[[ INFORMATION SUPPLIED open ]]

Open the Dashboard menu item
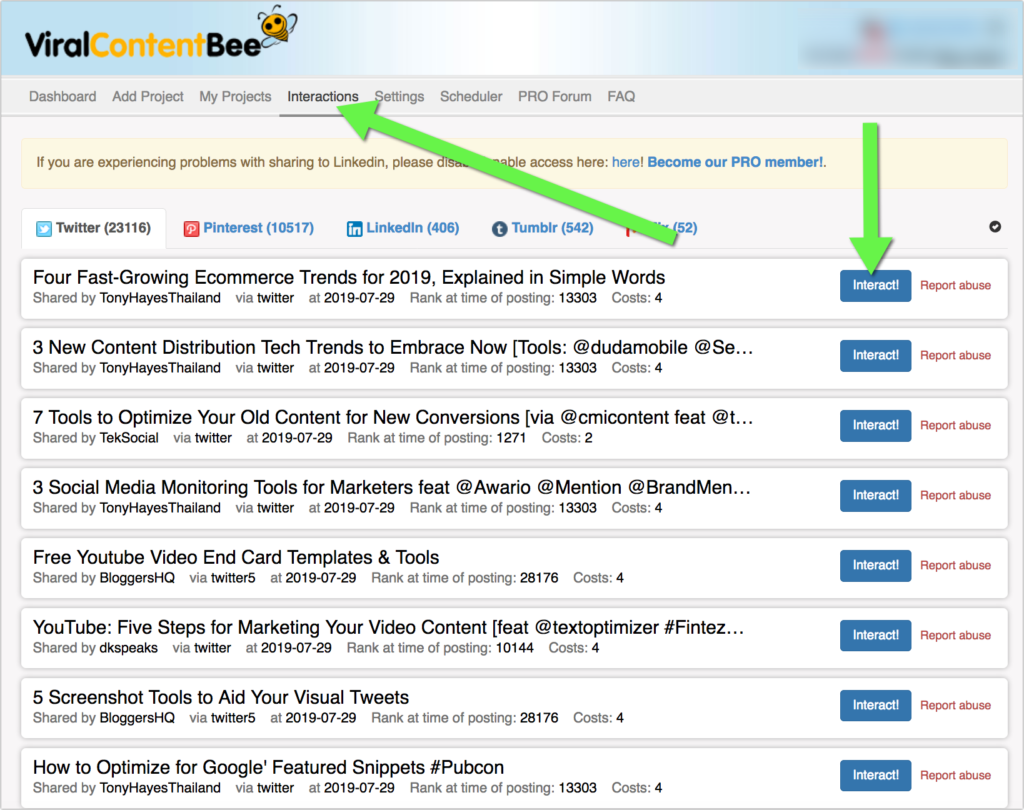The width and height of the screenshot is (1024, 810). click(62, 97)
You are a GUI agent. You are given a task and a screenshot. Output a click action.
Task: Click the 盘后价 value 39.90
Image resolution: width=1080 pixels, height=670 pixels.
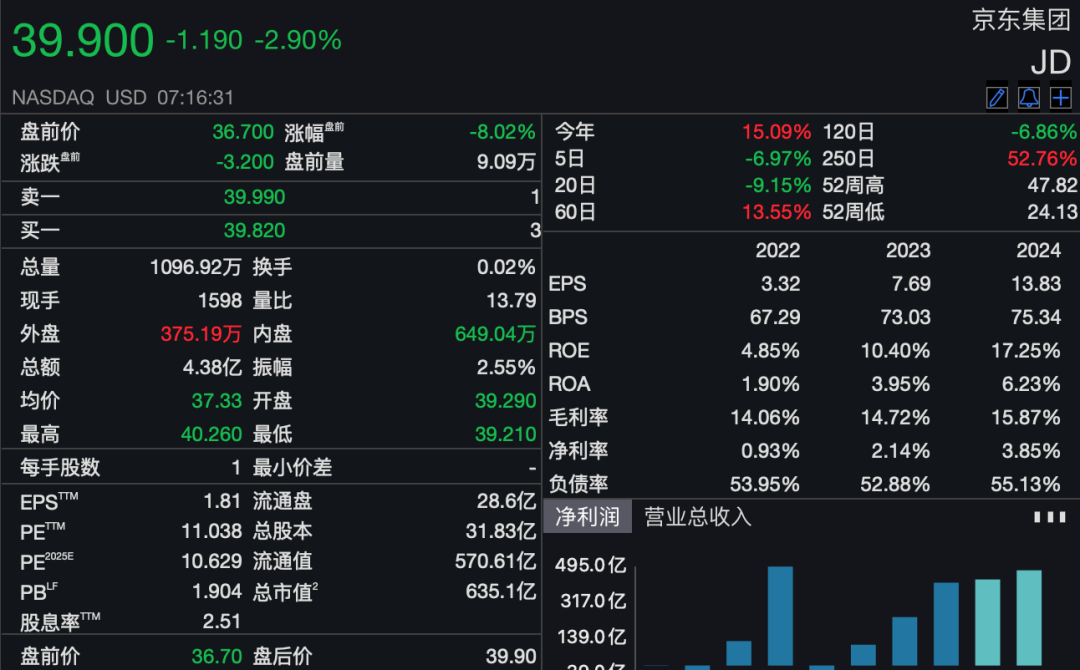tap(511, 656)
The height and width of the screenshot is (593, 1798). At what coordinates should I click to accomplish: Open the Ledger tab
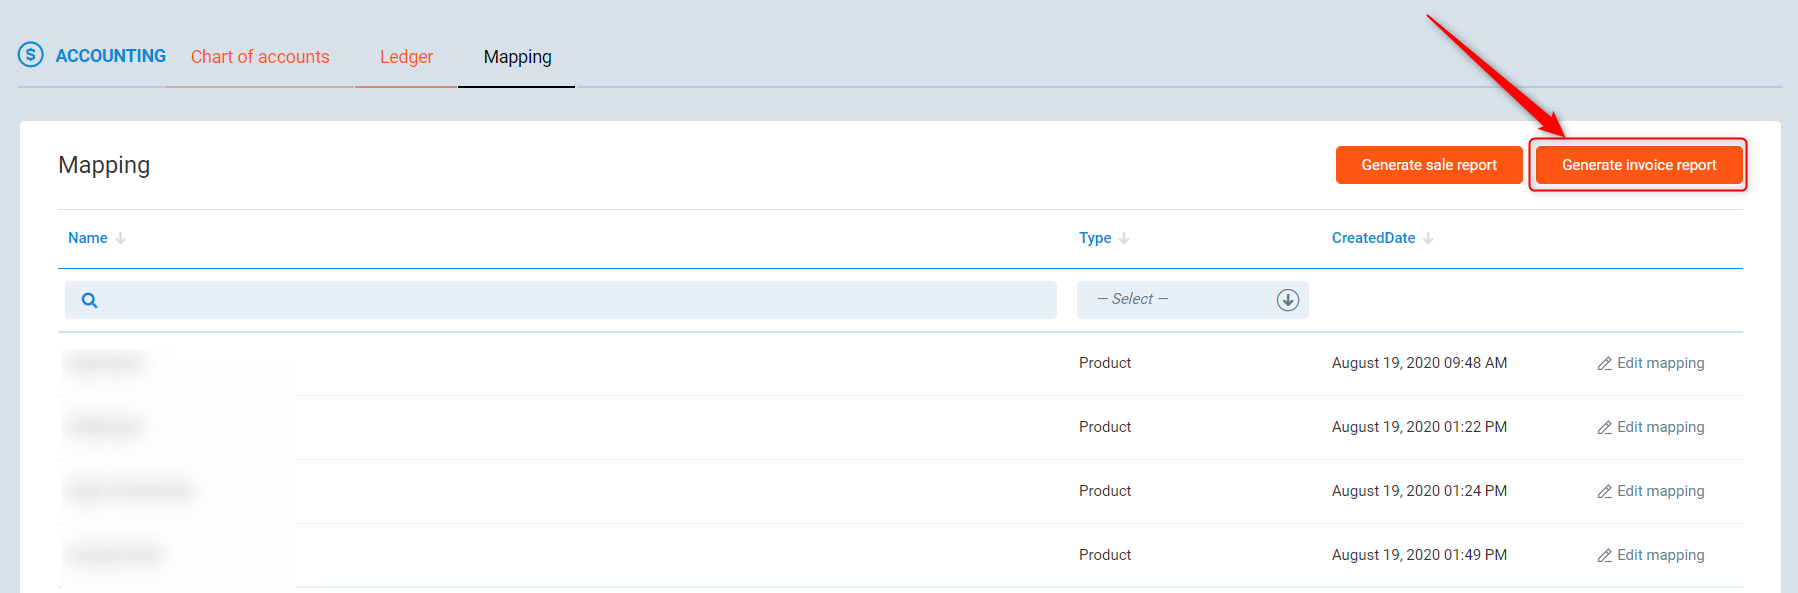(406, 57)
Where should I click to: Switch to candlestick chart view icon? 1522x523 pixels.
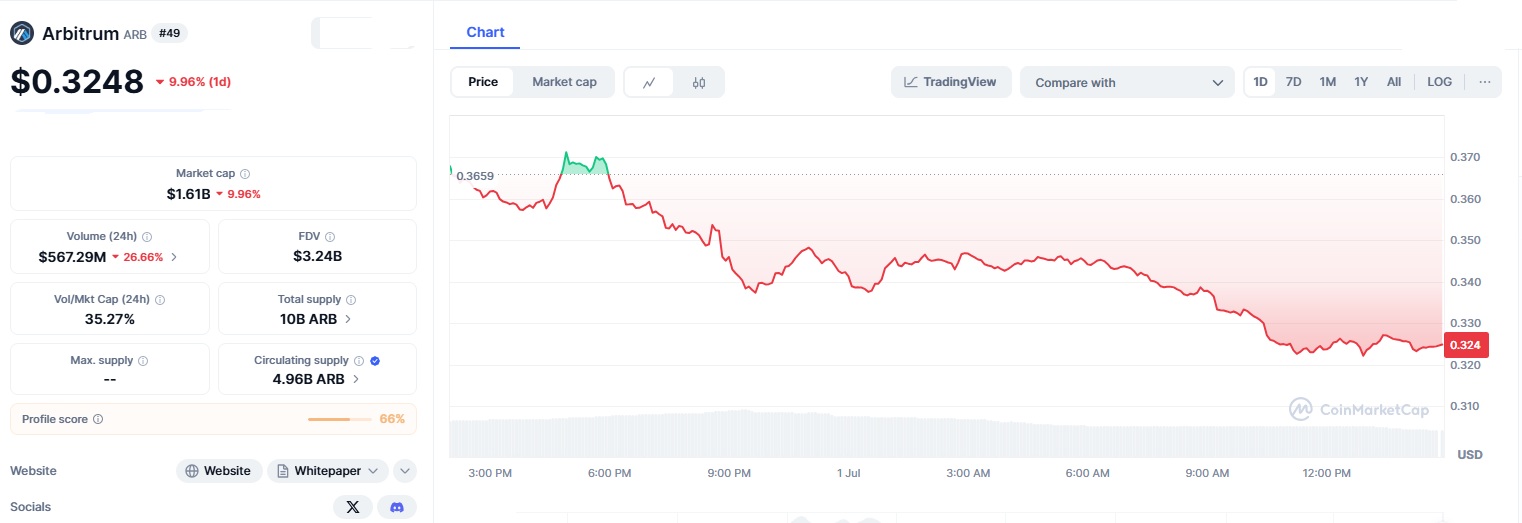pyautogui.click(x=699, y=82)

[[ INFORMATION SUPPLIED closed ]]

#### [PROMPT]
Starting at the first line of the entries, restate word for word everything through the line that holds "Task: Click the 盘后价 value 39.90", both ends included, but omit any pictures.

#### [WRITTEN REPLY]
Open the Dashboard menu item
The width and height of the screenshot is (1024, 810). click(62, 97)
You are a GUI agent. You are given a task and a screenshot. Output a click action.
Task: Click the 盘后价 value 39.90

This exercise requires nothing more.